SELECT e.employee_name , e.employee_number , a.date_attendace , a.clock_in , a.clock_out FROM employee e JOIN (SELECT id_employee , date_attedance , clock_in , clock_out FROM attendance WHERE date_attendance >= trunc(sysdate)-7 ) a ON a.id_employee = e.id_employee
Another great feature for subqueries is called WITH clause. This is especially useful when you have multiple long subqueries and the code is becoming very messy.
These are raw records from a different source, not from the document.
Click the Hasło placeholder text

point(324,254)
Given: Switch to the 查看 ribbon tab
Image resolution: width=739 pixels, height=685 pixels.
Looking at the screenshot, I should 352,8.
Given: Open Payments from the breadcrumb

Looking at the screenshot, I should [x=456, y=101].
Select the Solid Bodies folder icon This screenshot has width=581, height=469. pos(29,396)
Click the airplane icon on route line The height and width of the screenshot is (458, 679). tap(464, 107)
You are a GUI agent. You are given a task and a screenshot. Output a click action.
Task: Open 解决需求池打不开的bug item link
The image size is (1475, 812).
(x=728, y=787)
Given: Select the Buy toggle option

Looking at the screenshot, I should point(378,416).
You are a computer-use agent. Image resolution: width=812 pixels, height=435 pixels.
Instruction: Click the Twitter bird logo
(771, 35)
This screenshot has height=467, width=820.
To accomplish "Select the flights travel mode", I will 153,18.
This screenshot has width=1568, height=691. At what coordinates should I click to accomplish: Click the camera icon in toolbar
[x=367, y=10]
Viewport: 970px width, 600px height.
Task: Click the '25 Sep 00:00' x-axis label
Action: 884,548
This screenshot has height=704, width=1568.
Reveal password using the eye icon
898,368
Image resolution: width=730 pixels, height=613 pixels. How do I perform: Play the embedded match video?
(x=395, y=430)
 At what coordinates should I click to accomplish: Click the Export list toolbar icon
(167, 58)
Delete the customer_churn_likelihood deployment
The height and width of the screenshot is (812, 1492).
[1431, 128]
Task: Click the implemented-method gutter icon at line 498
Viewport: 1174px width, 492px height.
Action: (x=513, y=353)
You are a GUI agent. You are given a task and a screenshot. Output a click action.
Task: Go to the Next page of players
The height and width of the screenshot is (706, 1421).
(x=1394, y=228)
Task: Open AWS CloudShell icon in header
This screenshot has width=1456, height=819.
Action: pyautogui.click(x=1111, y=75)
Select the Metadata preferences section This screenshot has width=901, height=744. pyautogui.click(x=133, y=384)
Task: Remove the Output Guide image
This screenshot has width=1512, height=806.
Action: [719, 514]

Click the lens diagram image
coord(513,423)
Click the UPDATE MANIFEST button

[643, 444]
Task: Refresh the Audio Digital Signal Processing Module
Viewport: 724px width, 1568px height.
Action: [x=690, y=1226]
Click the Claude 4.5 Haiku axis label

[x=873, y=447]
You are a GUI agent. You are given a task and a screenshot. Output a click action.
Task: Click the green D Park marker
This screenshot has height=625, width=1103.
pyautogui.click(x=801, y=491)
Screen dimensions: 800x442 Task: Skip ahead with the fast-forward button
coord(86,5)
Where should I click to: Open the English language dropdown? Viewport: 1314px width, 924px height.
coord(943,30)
--- instead of this SELECT * FROM table_1 t1 LEFT JOIN (SELECT FROM table_Y /* multiple lines here */ WHERE 1=1 AND ... ) sub_A ON sub_A.id = t1.id LEFT JOIN (SELECT FROM table_X /* multiple lines here */ WHERE 1=1 ) sub_B ON sub_B.id = t1.id WHERE 1=1 AND t1.col_name IN (SELECT col_other_name FROM table_2 WHERE parameter = 'XNA') -- with the WITH clause it's way more readable WITH w_sub_A AS (SELECT FROM table_Y /* multiple lines here */ WHERE 1=1 AND ... ) , w_sub_B AS (SELECT FROM table_X /* multiple lines here */ WHERE 1=1 ) , w_t2 (SELECT t2.col_div / t3.col_data as col_other_name FROM table_2 t2 LEFT JOIN table_3 t3 ON t2.id = t3.id AND t2.date_time = t3.date_time WHERE t2.parameter = 'XNA') --- instead of this SELECT * FROM table_1 t1 LEFT JOIN w_sub_A ON sub_A.id = t1.id LEFT JOIN w_sub_B ON sub_B.id = t1.id WHERE 1=1 AND t1.col_name IN (SELECT col_other_name FROM w_t2)
The final query looks here very friendly and even the rest is very well organized. We can work with that as with separate data subsets. Another advantage of using WITH clauses is that you can easily reuse the same data set as many times as you want and in case of any change in your code, you will need to change it only once at one place and thus you will not most likely make a mistake.
WITH w_reuse AS ( SELECT * FROM multi_src ) SELECT * FROM w_reuse a LEFT JOIN w_reuse b ON a.id = b.id LEFT JOIN w_reuse c ON c.id2 = b.id2 WHERE 1=1
There is one thing you have to be cautious about and it is when using big tables (big result sets) in a WITH clause and you are going to use it multiple times, you have to use MATERIALIZE hint. You can find more in my article about hints.
Subqueries are very powerful and may help you with your tasks but this door swings both ways. It means it could be a killer for your performance when incorrectly written.